Problems and tasks:
• 1. Do these statements agree with the old tree essay? Answer yes or no for each and quote the words from the essay that decide it. (a) The tree with long limbs that the children sat on was an oak. (b) The swing hung from a maple in the yard. (c) At the office parties, guests ate while sitting at a picnic table under the trees.
• 2. Using the old tree essay, explain why the tree faced its first challenge as soon as it fell to the ground.
• 3. Carry the old tree essay forward from its final sentence.

Document text:
+ + +
The Old Tree and I
How many remember climbing a tree when they were little? Do you remember how much you loved that old tree? How that silent giant allowed you to be taller than the tallest adult and gave you freedom from the earth? Do you remember hiding behind it in a game of hide and go seek? Or finding an Easter egg tucked in one of the many cracks and crevices at it's base?
As a child I remember climbing up in one particular old tree in our backyard. It was an oak and had many long, almost horizontal limbs that were perfect for sitting upon. Like an agent, one of us would sneak into the house and grab some cookies from the kitchen. Avoiding capture and then sharing them in our secret spot above the ground. I can remember noticing the big, black carpenter ants climbing up the limbs around us. Or a cicada with it's big green eyes watching us cautiously before flying off with a noisy, almost startling departure. On one of the oaks in our yard, we had a swing and I can remember being pushed high into the sky while laughing uncontrollably. I know most all of my siblings enjoyed the swing, but it was thanks to that grand old oak that it was made possible.
My sister Gail, swinging away on a hot summer day. Our dog Hardy, in the background.
A fall day under the trees with my Mom and our dog, Hardy.
I think of all the countless hours we spent under those trees in our backyard. From Spring to Winter, the trees were part of our lives and we took them for granted. There were the office parties, when my father's co-workers would come out from the city and enjoy burgers and hot dogs while sitting at a picnic table under these trees. The trees were just part of the landscape. But, without them it would have been way too bright and way too hot.
One of many office parties under the trees at our home (my Dad and little brother Craig, in the center).
Those trees added so much to the landscape and softened the human, right edges of our 1960s home with color and curves. They provided a relaxing voice as the wind blew through their leaves. The sound gliding in through the screens on the breeze that carried it.
When I am hiking in a woods or even a park and come to an old tree, it causes me to pause and remember with a smile. Sometimes I just have to stare. How majestic, how beautiful, how towering! What a wonderful creature which we know very little about, except that it is gentle enough for children and provides beauty to our landscape.
I like to think about the life this old tree has lived. It survived the odds. Because once it was nothing more than an acorn - a small life pod dropped to the ground along with hundreds of others. A feast for squirrels and other creatures, this tree faced it's first challenge the minute it fell to the ground. But it survived. It beat the odds and sprouted into the soil.
+ + +
Saved data entries:
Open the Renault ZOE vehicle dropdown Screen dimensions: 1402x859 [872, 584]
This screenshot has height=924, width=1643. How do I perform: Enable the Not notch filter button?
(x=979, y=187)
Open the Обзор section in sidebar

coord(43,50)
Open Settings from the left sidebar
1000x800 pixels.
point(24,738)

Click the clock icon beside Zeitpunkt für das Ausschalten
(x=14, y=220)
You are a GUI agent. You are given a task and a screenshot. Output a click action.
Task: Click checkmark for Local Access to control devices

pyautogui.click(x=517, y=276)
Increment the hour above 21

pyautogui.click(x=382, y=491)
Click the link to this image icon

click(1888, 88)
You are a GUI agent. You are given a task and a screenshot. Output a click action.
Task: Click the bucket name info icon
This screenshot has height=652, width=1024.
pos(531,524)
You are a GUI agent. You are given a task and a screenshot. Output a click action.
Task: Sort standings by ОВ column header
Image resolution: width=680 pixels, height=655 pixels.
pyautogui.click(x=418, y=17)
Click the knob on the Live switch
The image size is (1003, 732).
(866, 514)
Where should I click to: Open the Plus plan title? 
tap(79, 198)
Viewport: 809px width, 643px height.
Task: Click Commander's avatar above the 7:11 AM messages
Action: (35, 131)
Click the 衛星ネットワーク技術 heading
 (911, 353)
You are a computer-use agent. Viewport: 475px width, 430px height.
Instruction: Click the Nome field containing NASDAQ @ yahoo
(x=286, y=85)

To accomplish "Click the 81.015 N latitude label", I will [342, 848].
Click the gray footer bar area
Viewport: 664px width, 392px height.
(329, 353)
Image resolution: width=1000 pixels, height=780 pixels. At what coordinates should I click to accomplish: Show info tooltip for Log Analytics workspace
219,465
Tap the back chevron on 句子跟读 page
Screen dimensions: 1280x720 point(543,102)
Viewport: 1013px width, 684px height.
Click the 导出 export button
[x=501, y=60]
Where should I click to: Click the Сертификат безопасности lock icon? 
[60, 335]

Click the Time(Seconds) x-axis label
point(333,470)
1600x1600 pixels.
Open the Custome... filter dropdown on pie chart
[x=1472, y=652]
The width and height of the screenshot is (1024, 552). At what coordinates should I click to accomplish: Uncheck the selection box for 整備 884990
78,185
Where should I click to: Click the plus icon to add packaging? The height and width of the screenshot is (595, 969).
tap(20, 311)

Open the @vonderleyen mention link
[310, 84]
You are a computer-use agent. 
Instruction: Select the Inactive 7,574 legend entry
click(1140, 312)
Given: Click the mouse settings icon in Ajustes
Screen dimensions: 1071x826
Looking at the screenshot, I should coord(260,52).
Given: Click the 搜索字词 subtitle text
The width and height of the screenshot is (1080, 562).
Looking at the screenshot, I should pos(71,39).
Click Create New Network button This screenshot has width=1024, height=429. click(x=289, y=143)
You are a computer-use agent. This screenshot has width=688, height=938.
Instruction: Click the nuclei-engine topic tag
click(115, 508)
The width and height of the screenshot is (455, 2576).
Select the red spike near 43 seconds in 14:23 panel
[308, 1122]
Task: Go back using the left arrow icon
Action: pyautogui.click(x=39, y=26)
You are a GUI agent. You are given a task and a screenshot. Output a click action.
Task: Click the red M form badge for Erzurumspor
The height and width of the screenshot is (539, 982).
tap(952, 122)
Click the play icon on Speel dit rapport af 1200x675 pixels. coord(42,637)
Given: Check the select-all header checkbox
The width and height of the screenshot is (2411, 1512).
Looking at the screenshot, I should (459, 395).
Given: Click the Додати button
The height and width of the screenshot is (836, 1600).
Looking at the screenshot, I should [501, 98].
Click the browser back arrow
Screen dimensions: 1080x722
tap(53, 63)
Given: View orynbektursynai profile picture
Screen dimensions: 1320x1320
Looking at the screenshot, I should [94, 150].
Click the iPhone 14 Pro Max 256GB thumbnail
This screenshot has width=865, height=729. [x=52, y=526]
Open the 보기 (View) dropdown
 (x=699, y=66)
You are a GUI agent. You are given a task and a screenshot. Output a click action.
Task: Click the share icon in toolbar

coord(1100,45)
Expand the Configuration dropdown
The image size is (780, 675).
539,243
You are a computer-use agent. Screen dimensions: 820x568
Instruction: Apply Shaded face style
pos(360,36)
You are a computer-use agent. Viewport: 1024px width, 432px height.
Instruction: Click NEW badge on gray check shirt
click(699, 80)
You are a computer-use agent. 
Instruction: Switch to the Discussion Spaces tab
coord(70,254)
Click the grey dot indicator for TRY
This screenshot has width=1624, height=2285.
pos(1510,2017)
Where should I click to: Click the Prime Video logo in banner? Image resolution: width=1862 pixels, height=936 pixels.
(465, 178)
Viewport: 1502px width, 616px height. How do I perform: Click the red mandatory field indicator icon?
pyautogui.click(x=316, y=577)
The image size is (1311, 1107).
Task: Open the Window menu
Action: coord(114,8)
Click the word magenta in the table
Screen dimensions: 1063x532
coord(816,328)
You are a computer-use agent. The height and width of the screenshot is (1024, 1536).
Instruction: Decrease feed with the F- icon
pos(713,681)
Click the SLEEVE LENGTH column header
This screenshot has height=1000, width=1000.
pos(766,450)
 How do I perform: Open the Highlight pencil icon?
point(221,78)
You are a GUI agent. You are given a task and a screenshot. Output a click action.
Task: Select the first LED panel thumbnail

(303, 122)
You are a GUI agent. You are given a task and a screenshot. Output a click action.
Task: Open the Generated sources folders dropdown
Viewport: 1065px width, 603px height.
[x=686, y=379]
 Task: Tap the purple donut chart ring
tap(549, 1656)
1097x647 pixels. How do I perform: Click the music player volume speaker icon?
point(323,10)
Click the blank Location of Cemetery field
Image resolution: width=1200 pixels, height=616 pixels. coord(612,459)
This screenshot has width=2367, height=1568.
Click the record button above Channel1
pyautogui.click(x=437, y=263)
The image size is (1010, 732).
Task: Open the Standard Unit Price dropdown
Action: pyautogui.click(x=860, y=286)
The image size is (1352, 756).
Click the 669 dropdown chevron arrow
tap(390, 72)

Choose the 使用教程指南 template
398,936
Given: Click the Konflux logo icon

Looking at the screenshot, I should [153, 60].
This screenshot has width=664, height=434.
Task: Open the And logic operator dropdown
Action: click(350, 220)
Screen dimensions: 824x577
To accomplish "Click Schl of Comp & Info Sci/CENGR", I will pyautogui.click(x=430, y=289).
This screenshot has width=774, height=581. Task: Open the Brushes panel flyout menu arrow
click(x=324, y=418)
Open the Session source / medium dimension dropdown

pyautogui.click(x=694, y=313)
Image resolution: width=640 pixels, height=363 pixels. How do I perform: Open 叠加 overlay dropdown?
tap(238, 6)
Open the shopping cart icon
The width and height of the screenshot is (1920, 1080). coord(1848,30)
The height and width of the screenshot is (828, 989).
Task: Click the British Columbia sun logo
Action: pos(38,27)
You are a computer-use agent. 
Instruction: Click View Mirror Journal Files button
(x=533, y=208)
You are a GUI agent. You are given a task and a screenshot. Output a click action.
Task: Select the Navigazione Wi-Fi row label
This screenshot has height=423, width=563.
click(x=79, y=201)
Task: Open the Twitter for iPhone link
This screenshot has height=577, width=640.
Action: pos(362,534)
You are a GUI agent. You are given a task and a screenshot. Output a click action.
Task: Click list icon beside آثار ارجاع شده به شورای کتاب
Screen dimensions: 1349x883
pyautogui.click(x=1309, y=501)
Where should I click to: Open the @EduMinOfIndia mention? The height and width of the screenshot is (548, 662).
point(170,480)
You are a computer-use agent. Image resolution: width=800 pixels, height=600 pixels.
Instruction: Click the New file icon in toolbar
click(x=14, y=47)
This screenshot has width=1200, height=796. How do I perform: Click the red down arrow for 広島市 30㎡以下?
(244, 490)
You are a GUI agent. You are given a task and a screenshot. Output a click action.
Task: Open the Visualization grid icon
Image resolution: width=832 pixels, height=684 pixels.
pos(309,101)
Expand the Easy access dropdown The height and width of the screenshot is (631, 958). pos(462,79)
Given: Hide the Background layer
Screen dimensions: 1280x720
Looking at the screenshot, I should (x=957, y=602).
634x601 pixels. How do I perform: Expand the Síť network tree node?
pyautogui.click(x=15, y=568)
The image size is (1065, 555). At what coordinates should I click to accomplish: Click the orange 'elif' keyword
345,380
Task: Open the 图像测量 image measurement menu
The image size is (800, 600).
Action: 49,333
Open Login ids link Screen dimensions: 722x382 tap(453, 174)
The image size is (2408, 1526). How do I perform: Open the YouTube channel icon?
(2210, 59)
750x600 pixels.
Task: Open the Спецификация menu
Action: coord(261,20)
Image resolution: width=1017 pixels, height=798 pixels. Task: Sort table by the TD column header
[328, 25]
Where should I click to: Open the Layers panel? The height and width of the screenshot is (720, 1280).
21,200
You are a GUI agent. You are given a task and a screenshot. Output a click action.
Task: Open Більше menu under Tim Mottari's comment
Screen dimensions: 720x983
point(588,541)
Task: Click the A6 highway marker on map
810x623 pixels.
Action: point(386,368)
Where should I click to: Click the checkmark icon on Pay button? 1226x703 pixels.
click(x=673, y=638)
+ + +
Solved tasks:
• 1.
(a) Yes: "It was an oak and had many long, almost horizontal limbs that were perfect for sitting upon."
(b) No: "On one of the oaks in our yard, we had a swing."
(c) Yes: "enjoy burgers and hot dogs while sitting at a picnic table under these trees."

• 2. The tree began as an acorn that dropped to the ground along with hundreds of others. Those acorns were a feast for squirrels and other creatures, so it could have been eaten right away. It survived and sprouted into the soil.

• 3.
Like a race to the light, this young tree was growing towards the sun above with rapid succession. If it grew too slow or if it was damaged by bugs or disease it would fall behind and would eventually be starved for light. But, again this tree grew upward and survived.
Next came the rabbits and the deer, nibbling the tender and chewy young branches. Cutting off their chances for gathering light and ingesting the bright green leaves as they quietly grazed under the mother oak. And yet again, this tree survived.
I'm sure this tree saw many a storm on hot summer afternoons. From it's point of view, the tree sat still and waited. Watching the sky turn from light blue to a deep, gray coal. It felt the wind change direction, blowing gently at first and then gusting with fierce might against the young and fragile trunk. This too could have irreversibly damaged the tree, but somehow it survived and continued to grow.
Today, the once smooth skin has become etched with deep valleys and crevices. There are odd looking knots and scars on almost every limb. The bark is rough and ragged, yet there is a beauty that only comes with age. Like looking into the face of a person who has lived a long life, the wrinkles around the eyes, the loss of bright color and now gray in the hair. The frail voice. Yet, if we knew what they had gone through, like this old tree, maybe we would appreciate them more?
I'll admit and you may think I'm strange, but most times, when I come upon an old tree, I'll stop and put my hand against it's rough bark. I find comfort from it. From this gentle being. It doesn't need to speak to me, it only stands quietly, majestically and gives me hope.